SUPPLIED INFORMATION Block Start
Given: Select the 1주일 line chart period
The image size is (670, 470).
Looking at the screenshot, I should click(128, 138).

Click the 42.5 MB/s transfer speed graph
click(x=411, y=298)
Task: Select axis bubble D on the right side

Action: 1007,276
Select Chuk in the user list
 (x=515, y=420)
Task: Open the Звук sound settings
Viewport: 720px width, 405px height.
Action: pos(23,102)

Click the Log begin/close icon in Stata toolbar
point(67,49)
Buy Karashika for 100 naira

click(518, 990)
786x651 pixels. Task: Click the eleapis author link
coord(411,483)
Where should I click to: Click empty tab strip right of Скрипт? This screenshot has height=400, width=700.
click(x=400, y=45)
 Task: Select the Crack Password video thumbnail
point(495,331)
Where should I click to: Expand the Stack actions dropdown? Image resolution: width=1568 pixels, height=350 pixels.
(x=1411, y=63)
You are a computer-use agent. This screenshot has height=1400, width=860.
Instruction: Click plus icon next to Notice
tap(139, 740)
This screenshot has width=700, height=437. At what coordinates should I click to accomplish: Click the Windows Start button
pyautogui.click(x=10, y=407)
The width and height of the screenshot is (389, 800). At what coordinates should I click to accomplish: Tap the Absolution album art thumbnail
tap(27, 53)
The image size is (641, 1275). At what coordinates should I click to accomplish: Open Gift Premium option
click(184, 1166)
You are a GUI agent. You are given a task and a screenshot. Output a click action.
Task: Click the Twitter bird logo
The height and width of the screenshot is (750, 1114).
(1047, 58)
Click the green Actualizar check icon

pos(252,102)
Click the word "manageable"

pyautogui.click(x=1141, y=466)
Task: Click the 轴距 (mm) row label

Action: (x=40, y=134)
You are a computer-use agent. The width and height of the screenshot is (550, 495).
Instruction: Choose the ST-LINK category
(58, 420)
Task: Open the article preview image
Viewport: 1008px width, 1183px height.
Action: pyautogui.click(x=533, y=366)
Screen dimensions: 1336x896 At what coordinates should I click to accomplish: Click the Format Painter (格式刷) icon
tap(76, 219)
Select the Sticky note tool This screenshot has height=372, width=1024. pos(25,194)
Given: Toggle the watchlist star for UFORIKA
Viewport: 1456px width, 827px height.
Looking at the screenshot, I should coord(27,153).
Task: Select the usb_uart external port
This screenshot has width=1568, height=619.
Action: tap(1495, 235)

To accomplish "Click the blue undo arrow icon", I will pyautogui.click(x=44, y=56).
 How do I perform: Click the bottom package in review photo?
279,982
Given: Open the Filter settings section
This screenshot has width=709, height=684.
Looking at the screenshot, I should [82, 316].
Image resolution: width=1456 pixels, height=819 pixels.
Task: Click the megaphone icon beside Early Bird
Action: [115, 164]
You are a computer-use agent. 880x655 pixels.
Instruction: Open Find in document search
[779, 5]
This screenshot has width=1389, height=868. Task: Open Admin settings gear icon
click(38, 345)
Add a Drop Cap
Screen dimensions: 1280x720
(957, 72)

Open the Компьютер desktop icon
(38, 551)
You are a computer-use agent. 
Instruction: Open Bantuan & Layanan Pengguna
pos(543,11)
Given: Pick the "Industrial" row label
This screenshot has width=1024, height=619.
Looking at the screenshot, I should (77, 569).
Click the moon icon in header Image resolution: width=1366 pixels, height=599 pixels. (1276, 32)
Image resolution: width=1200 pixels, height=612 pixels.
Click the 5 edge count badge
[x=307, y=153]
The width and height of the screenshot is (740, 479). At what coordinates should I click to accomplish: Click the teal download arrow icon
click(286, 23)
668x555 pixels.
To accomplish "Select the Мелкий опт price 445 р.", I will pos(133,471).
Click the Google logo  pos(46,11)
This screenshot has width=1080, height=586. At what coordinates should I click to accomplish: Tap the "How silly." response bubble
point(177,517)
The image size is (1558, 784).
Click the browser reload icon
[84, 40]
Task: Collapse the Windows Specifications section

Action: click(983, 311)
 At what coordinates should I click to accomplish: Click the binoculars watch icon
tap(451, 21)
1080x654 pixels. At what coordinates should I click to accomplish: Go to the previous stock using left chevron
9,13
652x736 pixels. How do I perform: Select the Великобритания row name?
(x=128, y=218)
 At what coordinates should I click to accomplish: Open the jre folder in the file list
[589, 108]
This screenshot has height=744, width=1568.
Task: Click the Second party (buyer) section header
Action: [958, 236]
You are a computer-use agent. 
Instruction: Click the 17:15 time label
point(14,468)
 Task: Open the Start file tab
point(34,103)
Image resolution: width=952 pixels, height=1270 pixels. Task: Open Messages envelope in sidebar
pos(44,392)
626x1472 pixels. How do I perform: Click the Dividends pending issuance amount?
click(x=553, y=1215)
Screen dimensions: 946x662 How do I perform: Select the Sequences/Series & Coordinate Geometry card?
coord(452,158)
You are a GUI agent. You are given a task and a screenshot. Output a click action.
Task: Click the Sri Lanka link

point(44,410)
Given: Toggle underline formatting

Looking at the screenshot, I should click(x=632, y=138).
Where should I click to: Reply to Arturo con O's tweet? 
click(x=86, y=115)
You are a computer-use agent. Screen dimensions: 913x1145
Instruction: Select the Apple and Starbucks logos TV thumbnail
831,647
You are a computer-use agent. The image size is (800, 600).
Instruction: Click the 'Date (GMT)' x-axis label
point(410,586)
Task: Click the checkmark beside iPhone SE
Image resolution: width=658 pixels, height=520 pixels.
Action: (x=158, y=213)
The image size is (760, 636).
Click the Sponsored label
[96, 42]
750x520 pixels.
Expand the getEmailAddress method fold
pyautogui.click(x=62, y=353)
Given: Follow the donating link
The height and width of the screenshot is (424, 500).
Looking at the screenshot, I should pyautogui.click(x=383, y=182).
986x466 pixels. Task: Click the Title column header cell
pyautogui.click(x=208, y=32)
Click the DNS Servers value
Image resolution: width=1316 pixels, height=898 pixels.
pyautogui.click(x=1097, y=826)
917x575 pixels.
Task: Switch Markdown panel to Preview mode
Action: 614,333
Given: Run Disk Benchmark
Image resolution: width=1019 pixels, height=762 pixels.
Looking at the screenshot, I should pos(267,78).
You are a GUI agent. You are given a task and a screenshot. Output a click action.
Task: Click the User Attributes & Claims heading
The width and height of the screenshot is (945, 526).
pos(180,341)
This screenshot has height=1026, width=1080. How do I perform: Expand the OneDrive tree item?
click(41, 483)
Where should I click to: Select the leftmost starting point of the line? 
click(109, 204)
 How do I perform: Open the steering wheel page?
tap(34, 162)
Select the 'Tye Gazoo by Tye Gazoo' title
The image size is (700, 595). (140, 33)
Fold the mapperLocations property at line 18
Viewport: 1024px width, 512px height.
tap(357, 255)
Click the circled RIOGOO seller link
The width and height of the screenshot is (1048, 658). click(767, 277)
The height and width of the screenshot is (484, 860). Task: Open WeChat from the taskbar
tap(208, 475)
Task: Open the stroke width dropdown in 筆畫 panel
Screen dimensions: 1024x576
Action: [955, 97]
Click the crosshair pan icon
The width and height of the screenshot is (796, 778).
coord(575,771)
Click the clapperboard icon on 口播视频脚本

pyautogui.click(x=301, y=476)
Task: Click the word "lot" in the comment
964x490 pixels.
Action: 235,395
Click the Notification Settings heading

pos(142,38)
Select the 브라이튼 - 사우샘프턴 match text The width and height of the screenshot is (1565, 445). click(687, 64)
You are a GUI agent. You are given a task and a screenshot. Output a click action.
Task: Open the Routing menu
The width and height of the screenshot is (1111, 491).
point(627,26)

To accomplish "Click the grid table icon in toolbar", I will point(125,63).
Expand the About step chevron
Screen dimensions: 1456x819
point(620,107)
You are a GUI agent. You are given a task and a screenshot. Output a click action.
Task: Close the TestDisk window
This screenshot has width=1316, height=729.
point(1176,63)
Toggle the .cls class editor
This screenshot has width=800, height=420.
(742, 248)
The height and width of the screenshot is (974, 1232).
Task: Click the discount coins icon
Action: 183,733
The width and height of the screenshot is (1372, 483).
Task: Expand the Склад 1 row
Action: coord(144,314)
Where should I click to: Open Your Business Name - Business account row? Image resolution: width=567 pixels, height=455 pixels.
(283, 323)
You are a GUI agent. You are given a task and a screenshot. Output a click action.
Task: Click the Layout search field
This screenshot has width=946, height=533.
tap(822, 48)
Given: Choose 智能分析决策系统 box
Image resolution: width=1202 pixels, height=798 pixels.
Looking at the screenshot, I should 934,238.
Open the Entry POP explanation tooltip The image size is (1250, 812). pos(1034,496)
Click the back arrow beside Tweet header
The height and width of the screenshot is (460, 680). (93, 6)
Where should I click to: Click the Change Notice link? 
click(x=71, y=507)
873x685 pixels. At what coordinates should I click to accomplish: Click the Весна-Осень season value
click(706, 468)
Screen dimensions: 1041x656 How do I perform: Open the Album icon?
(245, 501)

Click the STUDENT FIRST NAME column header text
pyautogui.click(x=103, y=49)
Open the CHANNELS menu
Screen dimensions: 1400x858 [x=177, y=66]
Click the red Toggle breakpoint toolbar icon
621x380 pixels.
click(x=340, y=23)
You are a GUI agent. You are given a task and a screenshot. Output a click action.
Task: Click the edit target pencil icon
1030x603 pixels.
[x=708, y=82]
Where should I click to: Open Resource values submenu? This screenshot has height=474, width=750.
SUPPLIED INFORMATION Block End
> _EXERCISE DESCRIPTION_: Among the entries above, copy exactly only the lines starting with the one containing "Screen dimensions: 1024x576" and going through the one containing "Task: Close the TestDisk window", both ends included.

> _RESULT OF THE EXERCISE_:
Screen dimensions: 1024x576
Action: [955, 97]
Click the crosshair pan icon
The width and height of the screenshot is (796, 778).
coord(575,771)
Click the clapperboard icon on 口播视频脚本

pyautogui.click(x=301, y=476)
Task: Click the word "lot" in the comment
964x490 pixels.
Action: 235,395
Click the Notification Settings heading

pos(142,38)
Select the 브라이튼 - 사우샘프턴 match text The width and height of the screenshot is (1565, 445). click(687, 64)
You are a GUI agent. You are given a task and a screenshot. Output a click action.
Task: Open the Routing menu
The width and height of the screenshot is (1111, 491).
point(627,26)

To accomplish "Click the grid table icon in toolbar", I will point(125,63).
Expand the About step chevron
Screen dimensions: 1456x819
point(620,107)
You are a GUI agent. You are given a task and a screenshot. Output a click action.
Task: Close the TestDisk window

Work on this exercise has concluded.